If there are RSS nodes, then they will be redirected
automatically to the new primary. If the cluster is replicating
by using Enterprise Replication as well, then all of the ER connections will
also be automatically realigned to the new primary node.
Normally the onmode -d make primary
command will attempt to connect to the existing primary node and shut
it down. However, if the primary is currently down, then you can
use the 'force' option to cause the command to proceed even though it
can not connect to the primary node.
The ideal order of failover is:
- First failover to a SDS node.
- Then failover to the HDR secondary.
- Finally failover to an RSS node
following chart describes what happens to the remaining nodes withing
the server when failover occurs.
|New Primary||Remaining SDS nodes||HDR secondary||Remaining RSS nodes|
|SDS node||Remaining SDS nodes realign to the new SDS primary||HDR secondary realigns to the new SDS primary||Remaining RSS nodes realign to the new SDS primary|
|HDR secondary||All SDS nodes are shut down||New Primary||Remaining RSS nodes realign to the new primary|
|RSS node||All SDS nodes are shut down||HDR secondary is shutdown||Remaining RSS nodes are shut down|
There is a special case in which there are
only SDS nodes within the MACH11 cluster. Generally the primary node
needs to be started first and then the SDS nodes. This is because the
SDS node connects to the primary during startup to request that a
checkpoint be issued. It
is possible that the
entire cluster could fail, such as might happen with a power
failure in a blade server. In such a case, it might be possible
that the primary can not be restarted
- perhaps because of a power supply failure.
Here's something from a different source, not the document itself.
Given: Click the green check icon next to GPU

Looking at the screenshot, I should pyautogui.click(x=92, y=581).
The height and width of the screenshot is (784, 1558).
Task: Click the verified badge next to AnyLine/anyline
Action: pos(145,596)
If for any reason it
is not possible to restart the primary, then it would seem that the
cluster would be down.
However, there is a new option to the
oninit process which will not only start up the instance, but will also
shift the role of primary server at the same time. If such a condition
should occur in which all of the nodes within an SDS-only cluster
fail and the primary can not be restarted, then all that needs to be
done is to issue oninit -SDS=<new_listener_port> on one of the other SDS nodes.
When this option is used start the server, the reserved pages are updated to allow that instance to be
started as the primary node. After that is run, then the
remaining SDS nodes can be started by simply running oninit and will connect to the new primary.
It is very important that before oninit
-SDS=<port> is run, that the DBA be certain that the existing
primary is really down. Failure to perform that check will result
in disk corruption.
It is farily simple to promote an RSS node
into an HDR Secondary node while the servers are online.
Basically all this entails is to replace the method of receiving
the logs on the secondary node as both the RSS and HDR secondary nodes
use the same technology to apply the log records. Suppose that our
primary node is called server_main and the RSS node is called
server_sec. To promote server_sec into an HDR secondary all that
would need to be done is:
|1||Define server_main as an HDR primary||onmode -d primary server_sec|
|2||Connect server_sec to the server_main as an HDR secondary||onmode -d secondary server_main|
This procedure will cause the RSS log
transport layer to be shutdown, but will not shutdown the apply threads
on server_sec. Then when step 2 is executed, the HDR
transport threads will start and send the log records to the already
running apply threads.
It may be that there is a desire to
convert the existing HDR secondary into an RSS node. Again, this
is a fairly easy process to perform while online. Basically all that
needs to be done is to simply issue onmode -d RSS <primary_node> on
the RSS node. However, it needs to be understood that once this
command is issued, the primary is no longer an HDR primary.
The DBA will need to execute onmode -d primary to
reestablish the HDR relationship amoungst the nodes.